People who are under 25 years of age will be expected to either move into shared housing or live with their parents.
How much will I receive?
Swiss welfare payments are designed to provide the amount necessary in order to sustain yourself and your family. For an individual, payments amount to a maximum of 3.200 Swiss francs a month. This includes 1.000 Swiss francs for housing, 200 Swiss francs for health insurance and 1.000 for essential items such as food or clothing. If you are in debt, the monthly payment is increased by an extra 200 Swiss francs.
How to get Swiss welfare
In order to apply for Swiss welfare, you must contact your local Gemeinde. They will then guide you through the application process. Once accepted, you will receive a budgetary advisor, who will walk you through the necessary steps to allow you to receive welfare, as well as construct a plan to improve your financial situation. If you are looking for work, you will also be referred to an unemployment office, which will try to find jobs that are best suited to your skillset. Refusal to participate in a jobs programme or refusing to take a job your counsellor has deemed suitable will count as breaking the rules.
Common questions about Swiss welfare
Once you are claiming Swiss welfare, you must follow a number of rules in order to keep your payments going. There are also rules regarding what you can spend your allowance on.
Are vacations possible while claiming welfare?
You are allowed to take a vacation while claiming Swiss welfare. However, you need express permission from your welfare office in order to go on holiday. No costs from the holiday can be covered by welfare payments, so you must pay for holidays yourself.
Is it possible to apply for citizenship while claiming?
You cannot apply for Swiss citizenship while on welfare. Rules vary by canton but on average you must have not been on welfare for at least three years before applying for Swiss citizenship. In some cases, such as Canton Bern, you are unable to apply until you have been off welfare for 10 years.
Can I still earn extra income?
Any extra income that you receive must be declared to your welfare office. This is so that they can reduce the amount of welfare you receive. This extends to gifts and bonuses. Any failure to declare your extra income will be considered a breach of the rules.
Can I use a car?
Swiss welfare doesn’t include any special money to cover the costs of running a car. It is typically expected that you will use public transport instead. You can apply for a car if there are few public transport links to your place of work, or if you need a car for health reasons. Please consult your budgetary advisor to see if you qualify.
Are the costs of pets covered?
Sadly, expenses related to the keeping of pets are not covered by Swiss welfare. Any use of welfare funds in order to keep pets counts as breaking the rules. The only exception being if a pet has been prescribed for medical reasons or is a service dog. However these expenses are usually covered by health insurance.
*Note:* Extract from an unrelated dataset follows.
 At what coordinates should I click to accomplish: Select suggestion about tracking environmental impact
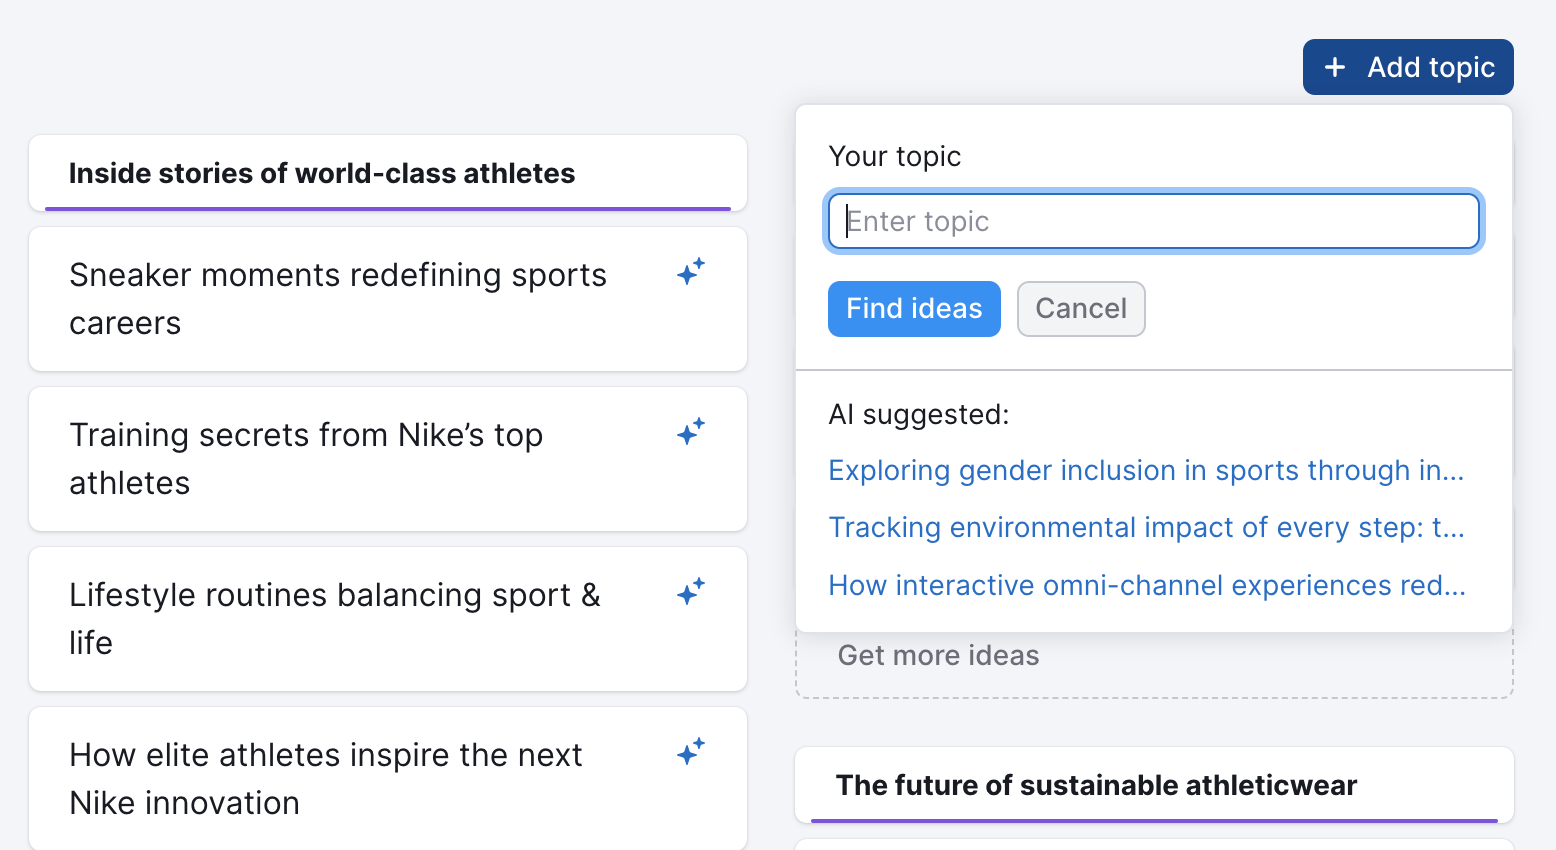(x=1146, y=527)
What if I break the rules?
The rules around Swiss welfare are very strict. Any breaking of the rules can be dealt with severely, especially when it comes to expats, and can lead to a reduction in payments or payments being refused. In the face of persistent rule-breaking or exploitation of the welfare system, there is the potential to be deported back to your nation of origin and to have your residence permit revoked.
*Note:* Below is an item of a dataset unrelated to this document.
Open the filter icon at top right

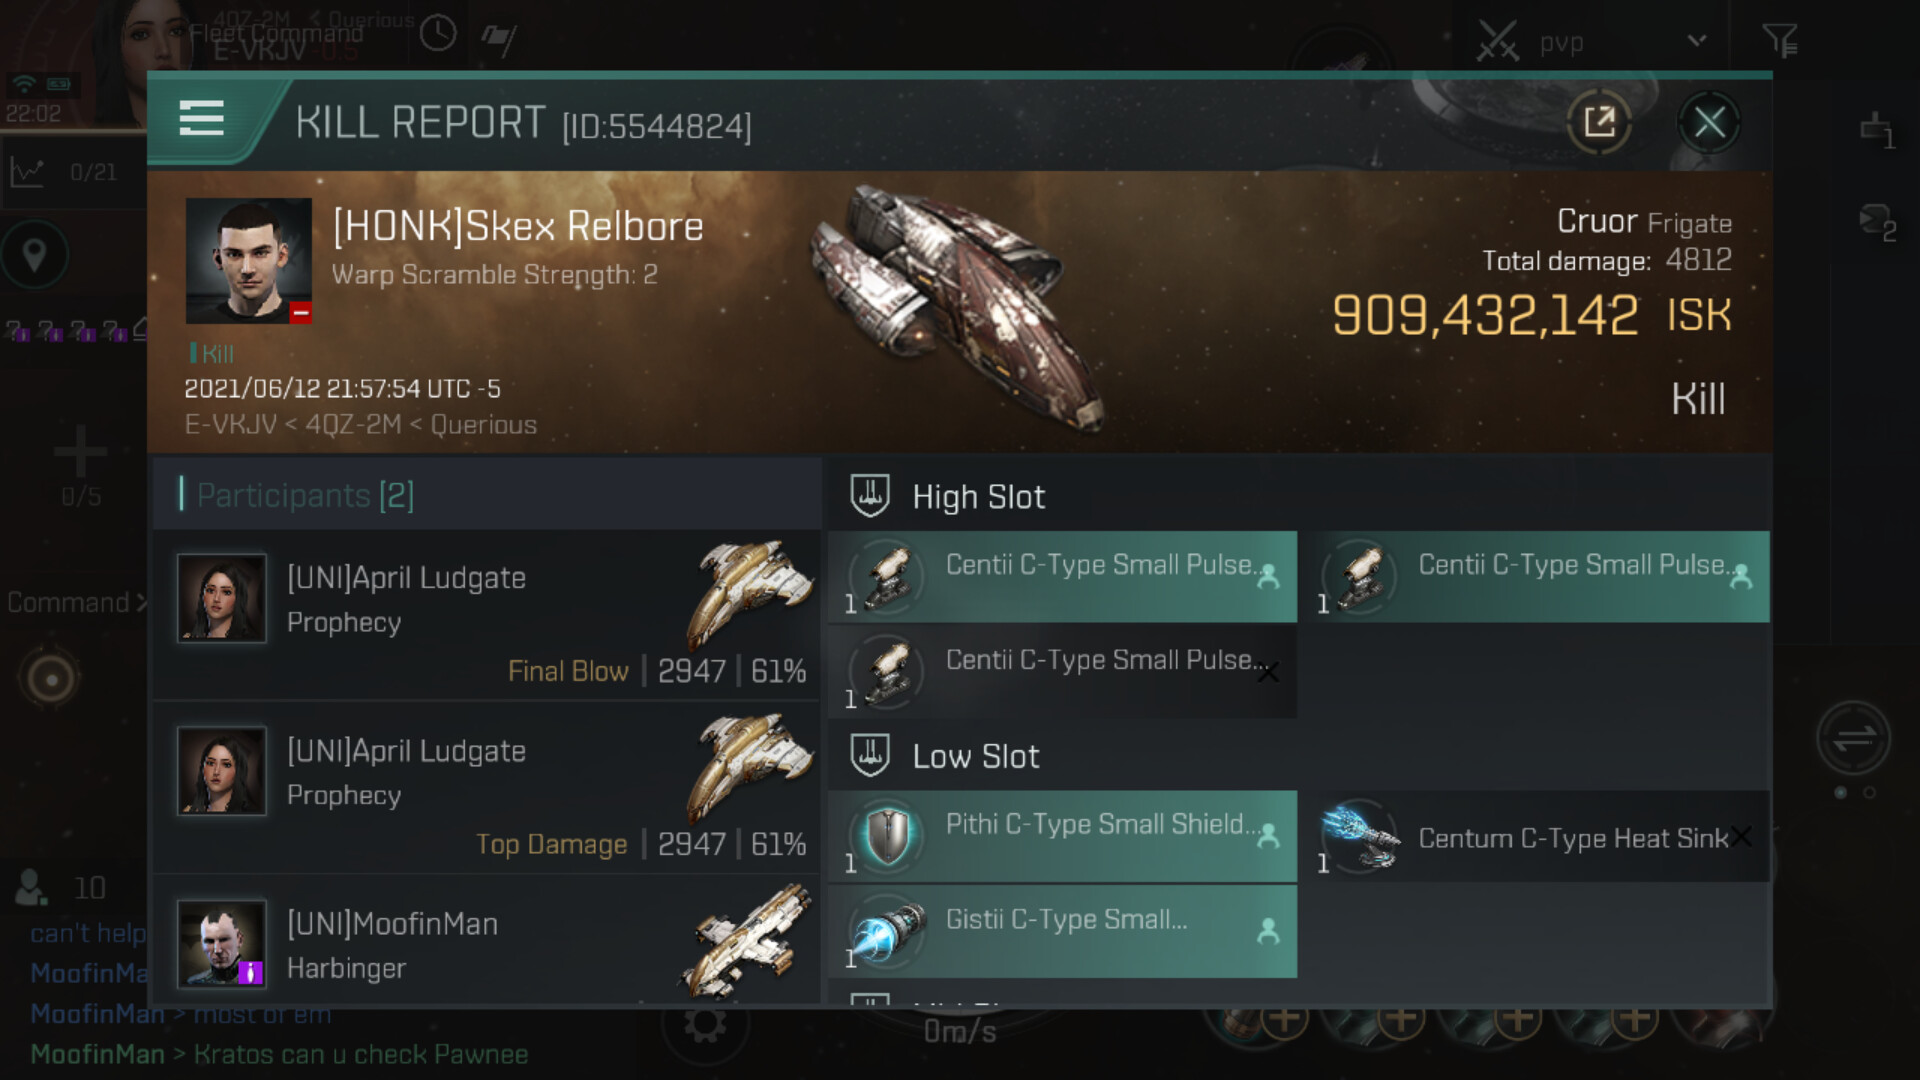coord(1779,41)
Do I have to pay my Swiss welfare back?
If you become able to earn a sustainable income, you will be removed from the welfare system. After this, some cantons will expect repayment of the welfare that you used. In most cases, this is only if you earn a large amount of money, inherit a large amount of wealth or win the lottery. Repayments expire between five and 20 years after the end of welfare payments. Please consult your cantonal office for more details.